Today, at 40, I am successful in my job, confident in myself, and know in my deepest marrow that no one can ever hurt me the way I was hurt as a youth. I am an accomplished occultist, respected writer, and sought-after speaker on technical subjects. I have learned about the healing side of the Black Lightning, and have done a lot of work to repair my self-esteem. I am also a keen judge of character, and can spot out a bully in a line-up of identically dressed people in a heartbeat. I bear deep scars from my torment, and even today, there is a certain type of male that totally repulses me. It took me a long time to trust men and see them as human beings, but I have never married, and do not intend to. Yet I hate no one, and hold no grudges against any of my former tormentors. Although today I could peel them like an onion, I know I will not have to. For me, my success, survival, wisdom and insight are my best revenge. Unlike them, I have been through the crucible, and had the dross burned away. I have emerged stronger. I am a Warrior.

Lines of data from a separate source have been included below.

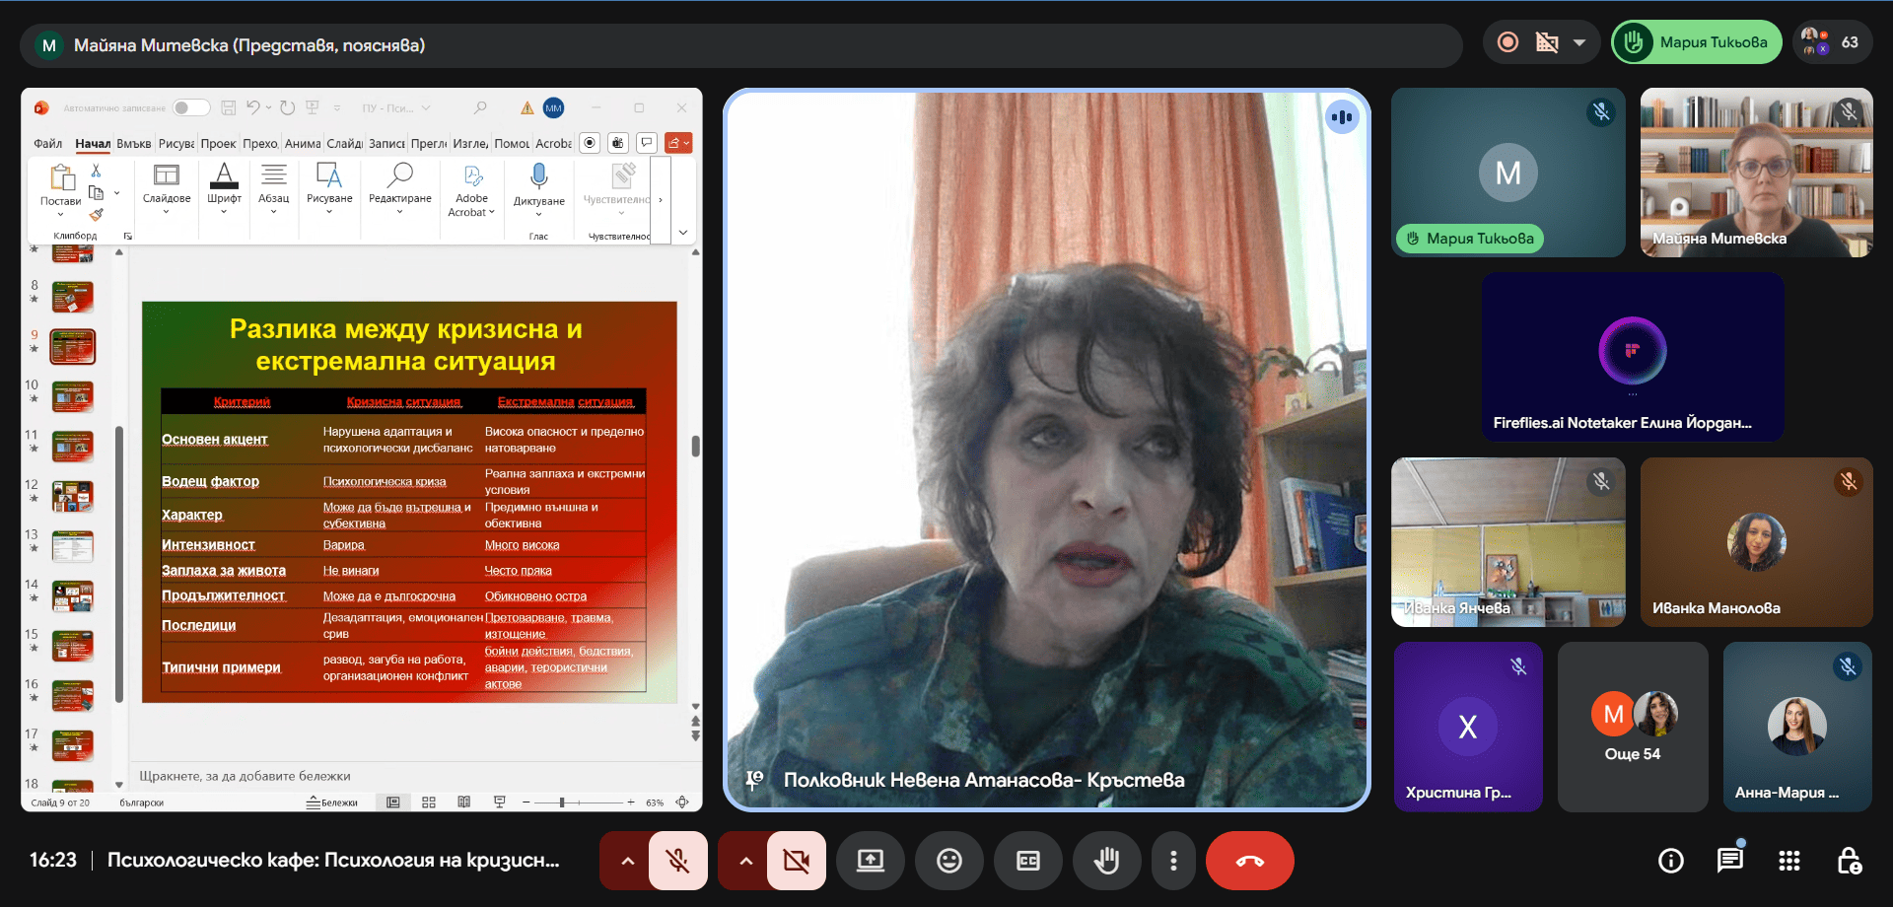1893x907 pixels.
Task: Click the red leave call button
Action: click(x=1249, y=861)
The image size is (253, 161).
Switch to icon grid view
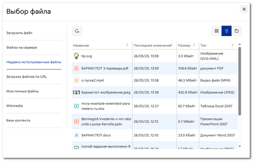[216, 31]
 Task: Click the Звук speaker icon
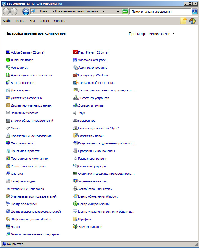coord(75,113)
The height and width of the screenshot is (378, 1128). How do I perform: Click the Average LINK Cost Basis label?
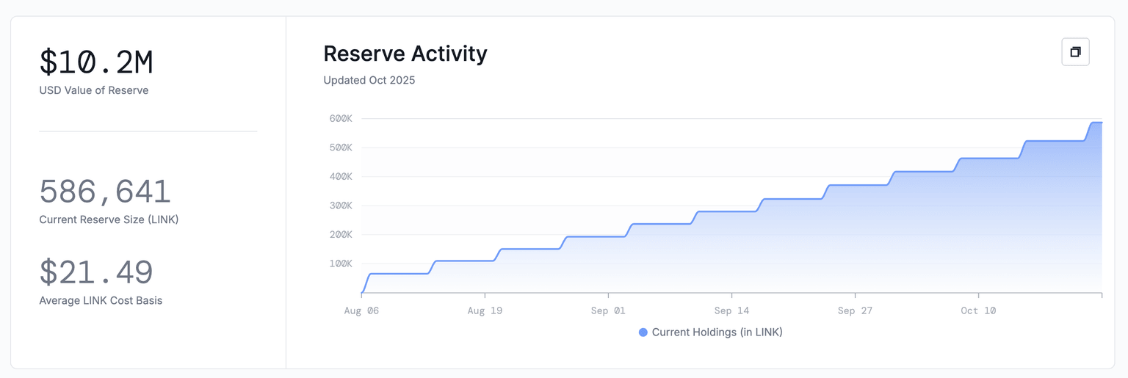pos(101,300)
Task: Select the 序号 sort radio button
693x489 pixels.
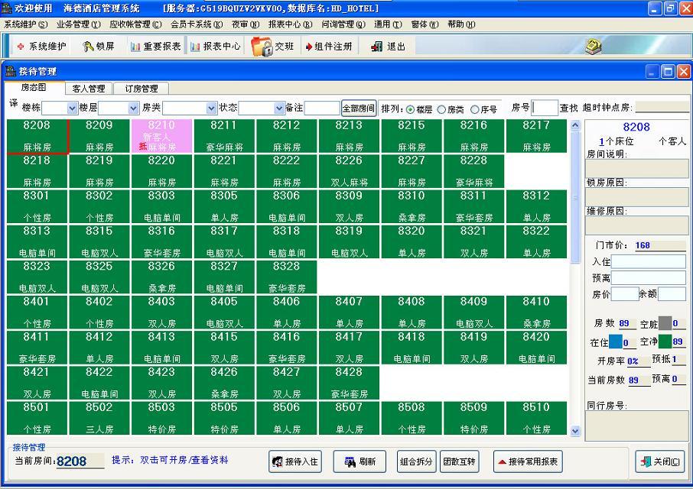Action: pyautogui.click(x=475, y=109)
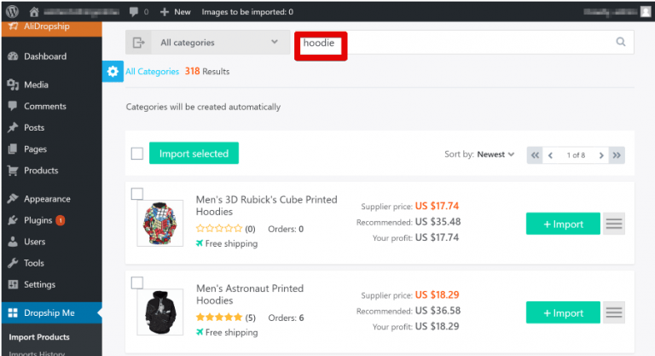This screenshot has width=655, height=356.
Task: Click the WordPress logo icon
Action: [x=13, y=11]
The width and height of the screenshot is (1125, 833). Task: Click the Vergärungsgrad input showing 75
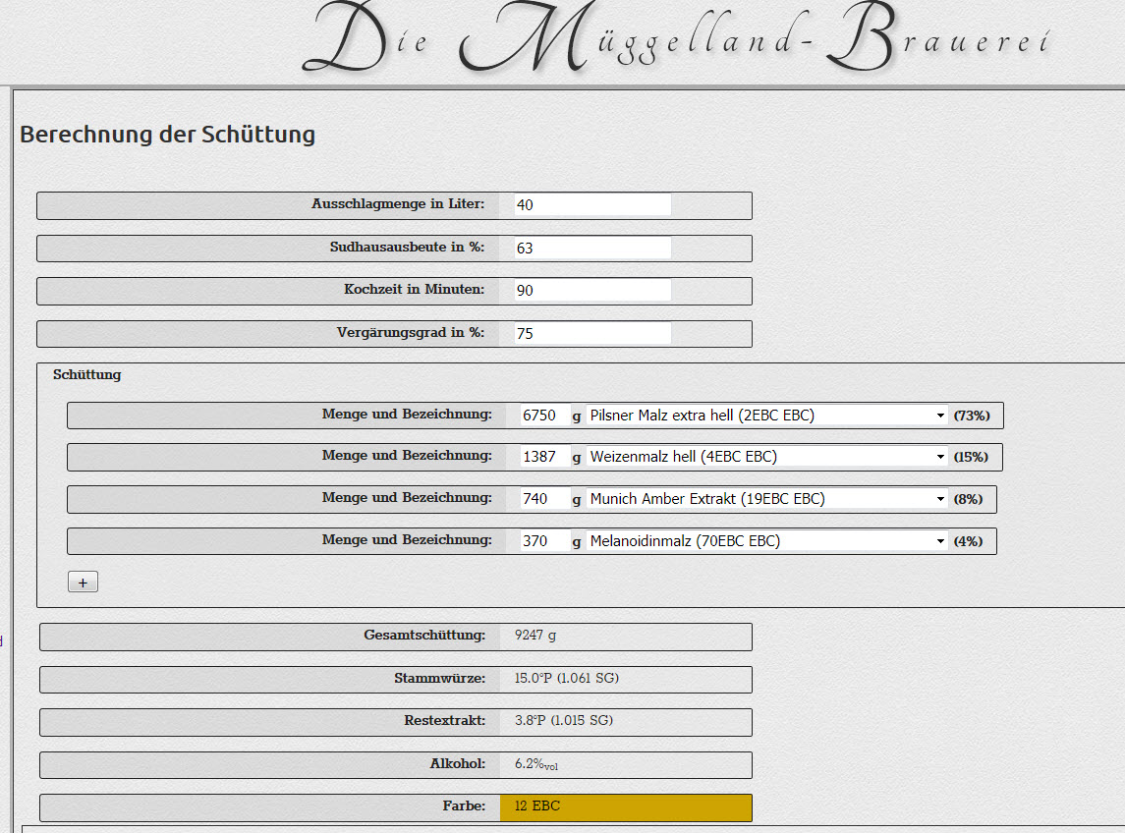click(591, 333)
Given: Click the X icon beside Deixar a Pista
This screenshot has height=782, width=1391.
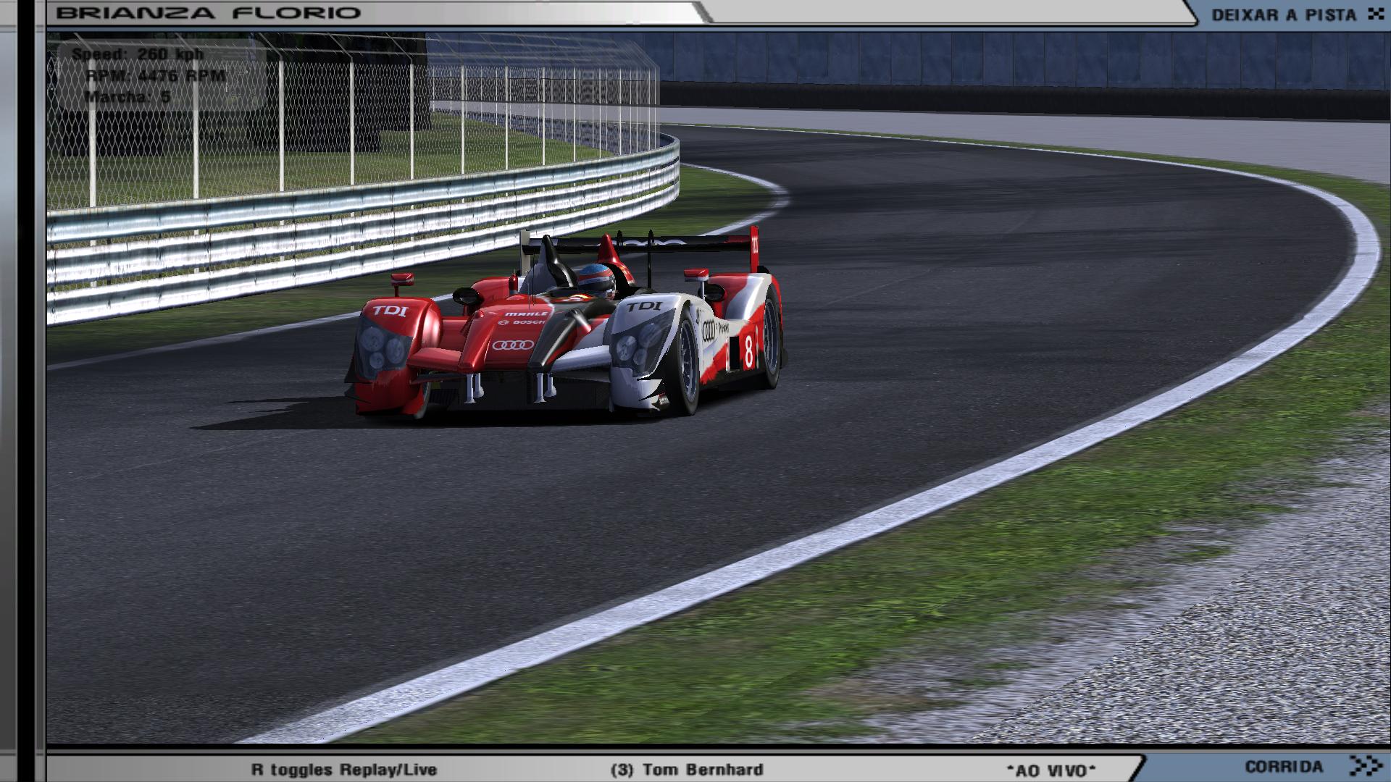Looking at the screenshot, I should [1375, 14].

As I consider my former youthful peers from this crag of serenity, I understand that there was no rhyme or reason to their torment of me, except for that animal fear of the odd one. Their hate, envy and fear was very primitive and very basic. I now see it as doomed animals (them) turning against the proto-humans (people like me). Human animals try to harm that which they cannot understand or that which they fear. Perhaps it is the same today- with the targets being the quiet and intelligent ones who can see the social bullshit for what it really is, and the tormentors for the sheeple they really are. And the sheeple, ignorant as they are, know this, know that they are bound for eventual cultural slaughter and consumption by the life-script of school, job, marriage, debt, kids, and the SUV, and lash out with the last desperate twitch of their doomed souls. High school is the high point of many of these tormentors lives- in their marrow they know that their lives are over after they graduate- even if they go on to college. Many try to carry on the high school mentality into college, but the gig is over by then, and no one will dance.
I survived my childhood. Its funny to say that now, but in retrospect, that is what I did- survived, in spite of their best efforts to eliminate me.
If you, dear reader, are still in what Jon Katz calls "the Hellmouth", take heart. It ends when you graduate. When you leave school, you enter the adult world, where people dont beat you up because they are stuck with you in a lock-step high-vacuum environment. If you are intelligent, articulate, mature, responsible- and burn for knowledge, you will be sought after- not for torture, but for those very qualities the savages in school loathe. If you should encounter a bully in the adult world (they do exist), you have recourse- everything from Human Resources to lawsuits. If that bully is a superior, you can leave. You dont have to take it. It isnt your problem, it is theirs. Remember that.
It may take you some time to get on your newly minted adult feet and get past the fear of more torment. But today, you have many more resources than I did 20 years ago. Use them. Get counseling if you need to. Get your depression treated. Turn the page, and know that your own best years are ahead of you- even as your tormentors best years are behind them.
And never, ever forget: Success is the best revenge.